Ligand Pharmaceuticals Incorporated has entered into global license and supply agreements with Novartis for the development and commercialization of a Captisol-enabled oral liquid formulation of trametinib, a kinase inhibitor currently indicated as a single agent or in combination with dabrafenib, for the treatment of patients with unresectable or metastatic melanoma with BRAF V600 mutation.
Under the terms of the license, Ligand will be eligible to receive a license fee, royalties on future net sales, and revenue from Captisol material sales. Novartis will be responsible for all costs related to the program.
“This represents an expansion of our relationship with Novartis as they develop an oral liquid formulation potential treatment option,” commented John Higgins, chief executive officer of Ligand. “This transaction continues to show the ability of Captisol to address unmet solubility and other formulation issues facing the industry.”

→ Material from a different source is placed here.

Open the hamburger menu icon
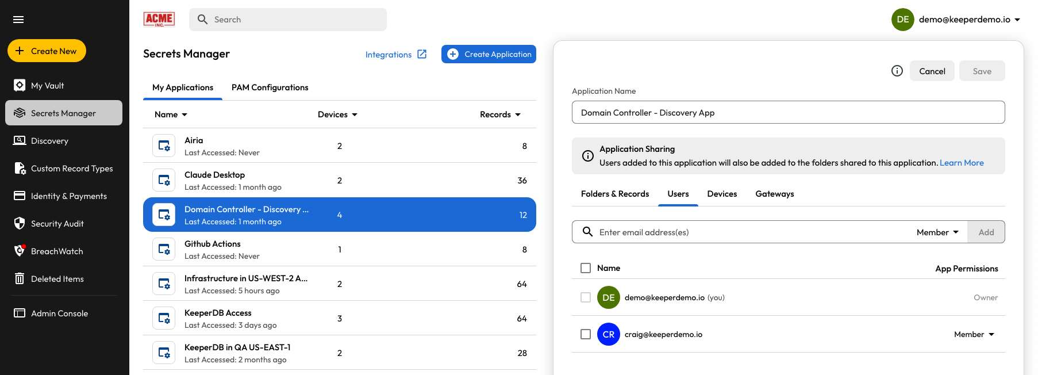The image size is (1038, 375). point(18,20)
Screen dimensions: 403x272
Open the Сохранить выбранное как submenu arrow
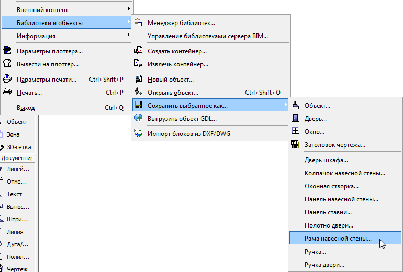(x=286, y=105)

Captisol is a patent-protected, chemically modified cyclodextrin with a structure designed to optimize the solubility and stability of drugs. Captisol was invented and initially developed by scientists in the laboratories of Dr. Valentino Stella at the University of Kansas’ Higuchi Biosciences Center for specific use in drug development and formulation. This unique technology has enabled several FDA-approved products, including Amgen’s Kyprolis, Baxter International’s Nexterone and Spectrum’s Evomela. There are more than 40 Captisol-enabled products currently in various stages of development.
Ligand is a biopharmaceutical company focused on developing or acquiring technologies that help pharmaceutical companies discover and develop medicines.